◆ **Records in a dataset**:
________________________

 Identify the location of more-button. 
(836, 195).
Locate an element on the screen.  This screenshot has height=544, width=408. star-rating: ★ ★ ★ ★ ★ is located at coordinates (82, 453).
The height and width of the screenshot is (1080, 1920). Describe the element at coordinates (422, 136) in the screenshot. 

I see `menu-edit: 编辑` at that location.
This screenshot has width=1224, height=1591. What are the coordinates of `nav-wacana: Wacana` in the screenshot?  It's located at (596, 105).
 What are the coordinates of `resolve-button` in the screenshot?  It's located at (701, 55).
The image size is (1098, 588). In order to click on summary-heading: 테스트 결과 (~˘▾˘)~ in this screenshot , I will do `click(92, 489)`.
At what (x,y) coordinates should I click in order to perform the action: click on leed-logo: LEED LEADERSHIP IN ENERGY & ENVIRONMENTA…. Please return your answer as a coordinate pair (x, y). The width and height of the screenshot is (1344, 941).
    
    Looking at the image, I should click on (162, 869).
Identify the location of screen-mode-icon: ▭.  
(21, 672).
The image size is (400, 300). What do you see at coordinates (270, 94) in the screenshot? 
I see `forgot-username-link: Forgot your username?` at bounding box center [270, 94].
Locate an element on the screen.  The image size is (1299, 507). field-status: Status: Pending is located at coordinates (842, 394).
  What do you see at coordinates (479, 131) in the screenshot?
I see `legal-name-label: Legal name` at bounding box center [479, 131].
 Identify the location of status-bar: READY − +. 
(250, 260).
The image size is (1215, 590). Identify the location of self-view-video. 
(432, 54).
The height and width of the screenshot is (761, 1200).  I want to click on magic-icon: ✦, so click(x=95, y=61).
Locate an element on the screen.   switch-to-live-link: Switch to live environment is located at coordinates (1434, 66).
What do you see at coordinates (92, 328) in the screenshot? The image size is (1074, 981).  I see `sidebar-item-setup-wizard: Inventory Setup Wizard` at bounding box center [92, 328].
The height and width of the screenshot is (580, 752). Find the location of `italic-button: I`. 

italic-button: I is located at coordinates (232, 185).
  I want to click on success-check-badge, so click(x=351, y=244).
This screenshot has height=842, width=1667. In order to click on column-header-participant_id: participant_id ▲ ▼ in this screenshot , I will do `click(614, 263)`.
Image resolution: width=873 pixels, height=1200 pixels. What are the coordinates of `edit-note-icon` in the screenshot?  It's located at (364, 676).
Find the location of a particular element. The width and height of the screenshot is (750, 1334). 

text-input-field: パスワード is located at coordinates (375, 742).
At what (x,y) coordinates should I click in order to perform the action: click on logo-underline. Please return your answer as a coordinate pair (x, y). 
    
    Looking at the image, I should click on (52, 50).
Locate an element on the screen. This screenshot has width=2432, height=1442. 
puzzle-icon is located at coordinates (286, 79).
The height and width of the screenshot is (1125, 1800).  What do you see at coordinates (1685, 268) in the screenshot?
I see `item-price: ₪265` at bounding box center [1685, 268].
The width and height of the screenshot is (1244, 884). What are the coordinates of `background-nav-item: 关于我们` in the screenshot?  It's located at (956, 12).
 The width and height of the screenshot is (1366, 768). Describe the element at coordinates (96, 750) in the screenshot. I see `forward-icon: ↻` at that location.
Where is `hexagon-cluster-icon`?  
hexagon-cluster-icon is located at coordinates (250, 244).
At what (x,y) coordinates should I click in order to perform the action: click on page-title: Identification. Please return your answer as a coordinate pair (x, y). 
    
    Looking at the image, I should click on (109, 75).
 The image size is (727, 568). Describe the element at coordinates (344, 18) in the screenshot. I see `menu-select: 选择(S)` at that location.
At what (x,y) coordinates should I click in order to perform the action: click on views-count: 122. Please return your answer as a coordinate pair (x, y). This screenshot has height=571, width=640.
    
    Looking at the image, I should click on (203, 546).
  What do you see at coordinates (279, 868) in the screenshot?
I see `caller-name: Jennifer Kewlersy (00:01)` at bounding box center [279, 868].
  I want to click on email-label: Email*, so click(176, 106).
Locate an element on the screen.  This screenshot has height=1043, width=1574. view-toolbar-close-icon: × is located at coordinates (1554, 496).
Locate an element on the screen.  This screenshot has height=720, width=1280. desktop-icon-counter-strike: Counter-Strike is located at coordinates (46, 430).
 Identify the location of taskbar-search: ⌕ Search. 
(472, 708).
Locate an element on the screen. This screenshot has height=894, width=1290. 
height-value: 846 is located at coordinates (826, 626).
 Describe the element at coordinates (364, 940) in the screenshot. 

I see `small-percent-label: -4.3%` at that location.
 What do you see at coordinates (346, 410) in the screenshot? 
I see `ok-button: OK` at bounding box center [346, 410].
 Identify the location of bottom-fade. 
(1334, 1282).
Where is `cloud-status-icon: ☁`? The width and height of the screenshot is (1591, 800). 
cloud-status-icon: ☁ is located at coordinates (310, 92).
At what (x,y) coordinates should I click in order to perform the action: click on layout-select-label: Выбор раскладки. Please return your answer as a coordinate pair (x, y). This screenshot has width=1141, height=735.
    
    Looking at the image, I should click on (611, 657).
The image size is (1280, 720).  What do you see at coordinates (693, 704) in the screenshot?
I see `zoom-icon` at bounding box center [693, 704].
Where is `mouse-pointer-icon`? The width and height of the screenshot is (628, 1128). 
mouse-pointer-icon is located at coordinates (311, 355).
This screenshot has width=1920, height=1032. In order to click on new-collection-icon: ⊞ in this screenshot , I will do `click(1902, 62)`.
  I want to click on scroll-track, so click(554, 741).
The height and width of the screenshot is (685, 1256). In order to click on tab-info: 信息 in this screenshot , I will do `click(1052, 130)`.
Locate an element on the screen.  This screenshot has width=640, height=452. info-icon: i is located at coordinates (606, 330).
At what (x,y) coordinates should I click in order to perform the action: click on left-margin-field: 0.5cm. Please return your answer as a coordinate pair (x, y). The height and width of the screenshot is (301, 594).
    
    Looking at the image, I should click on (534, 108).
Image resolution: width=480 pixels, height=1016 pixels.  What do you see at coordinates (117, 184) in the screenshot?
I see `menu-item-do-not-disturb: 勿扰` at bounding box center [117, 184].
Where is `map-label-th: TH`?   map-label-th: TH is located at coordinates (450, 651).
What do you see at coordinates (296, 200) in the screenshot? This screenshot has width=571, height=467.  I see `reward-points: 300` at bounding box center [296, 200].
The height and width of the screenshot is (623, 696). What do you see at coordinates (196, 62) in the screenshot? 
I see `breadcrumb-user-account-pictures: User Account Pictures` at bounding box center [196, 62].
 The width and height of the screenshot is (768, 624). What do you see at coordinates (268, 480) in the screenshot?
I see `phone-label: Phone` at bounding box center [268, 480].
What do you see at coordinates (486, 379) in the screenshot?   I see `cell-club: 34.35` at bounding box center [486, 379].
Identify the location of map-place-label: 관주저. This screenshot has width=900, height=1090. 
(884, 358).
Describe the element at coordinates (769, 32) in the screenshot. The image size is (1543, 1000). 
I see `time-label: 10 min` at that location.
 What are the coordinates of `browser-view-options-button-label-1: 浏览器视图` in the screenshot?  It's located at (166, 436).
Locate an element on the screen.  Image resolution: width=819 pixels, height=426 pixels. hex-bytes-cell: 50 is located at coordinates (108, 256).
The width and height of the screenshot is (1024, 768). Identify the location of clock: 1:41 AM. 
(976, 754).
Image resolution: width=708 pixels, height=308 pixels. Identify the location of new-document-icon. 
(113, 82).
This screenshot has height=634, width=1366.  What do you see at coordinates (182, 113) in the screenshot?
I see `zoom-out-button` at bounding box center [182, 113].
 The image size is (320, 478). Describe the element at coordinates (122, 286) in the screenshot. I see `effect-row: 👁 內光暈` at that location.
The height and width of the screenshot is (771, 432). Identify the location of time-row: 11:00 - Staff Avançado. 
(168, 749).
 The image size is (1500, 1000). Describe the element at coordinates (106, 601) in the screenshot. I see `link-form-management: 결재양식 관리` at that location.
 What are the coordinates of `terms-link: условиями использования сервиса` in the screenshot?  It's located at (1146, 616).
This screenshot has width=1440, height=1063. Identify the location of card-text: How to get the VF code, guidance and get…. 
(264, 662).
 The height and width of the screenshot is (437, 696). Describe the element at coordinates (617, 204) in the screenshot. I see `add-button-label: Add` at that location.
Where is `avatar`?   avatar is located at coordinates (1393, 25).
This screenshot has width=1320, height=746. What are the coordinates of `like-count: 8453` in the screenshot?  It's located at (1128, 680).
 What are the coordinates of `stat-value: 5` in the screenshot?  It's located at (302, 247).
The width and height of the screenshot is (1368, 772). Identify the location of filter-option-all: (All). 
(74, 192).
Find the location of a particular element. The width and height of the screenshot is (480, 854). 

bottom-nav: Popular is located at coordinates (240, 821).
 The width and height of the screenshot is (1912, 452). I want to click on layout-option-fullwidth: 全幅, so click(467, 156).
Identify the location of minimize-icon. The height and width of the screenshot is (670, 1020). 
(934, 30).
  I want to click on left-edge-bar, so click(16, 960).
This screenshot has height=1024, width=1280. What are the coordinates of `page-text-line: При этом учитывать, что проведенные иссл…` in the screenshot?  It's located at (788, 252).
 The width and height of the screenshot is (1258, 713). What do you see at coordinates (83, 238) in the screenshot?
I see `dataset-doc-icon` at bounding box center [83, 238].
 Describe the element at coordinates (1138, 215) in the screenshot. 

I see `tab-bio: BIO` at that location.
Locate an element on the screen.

________________________

◆ **Problem to work on**: Return the data above verbatim, from the start of the data through the line that contains "at (701, 55).", including that line.

◆ **Reply**:
 Identify the location of more-button. 
(836, 195).
Locate an element on the screen.  This screenshot has height=544, width=408. star-rating: ★ ★ ★ ★ ★ is located at coordinates (82, 453).
The height and width of the screenshot is (1080, 1920). Describe the element at coordinates (422, 136) in the screenshot. 

I see `menu-edit: 编辑` at that location.
This screenshot has width=1224, height=1591. What are the coordinates of `nav-wacana: Wacana` in the screenshot?  It's located at (596, 105).
 What are the coordinates of `resolve-button` in the screenshot?  It's located at (701, 55).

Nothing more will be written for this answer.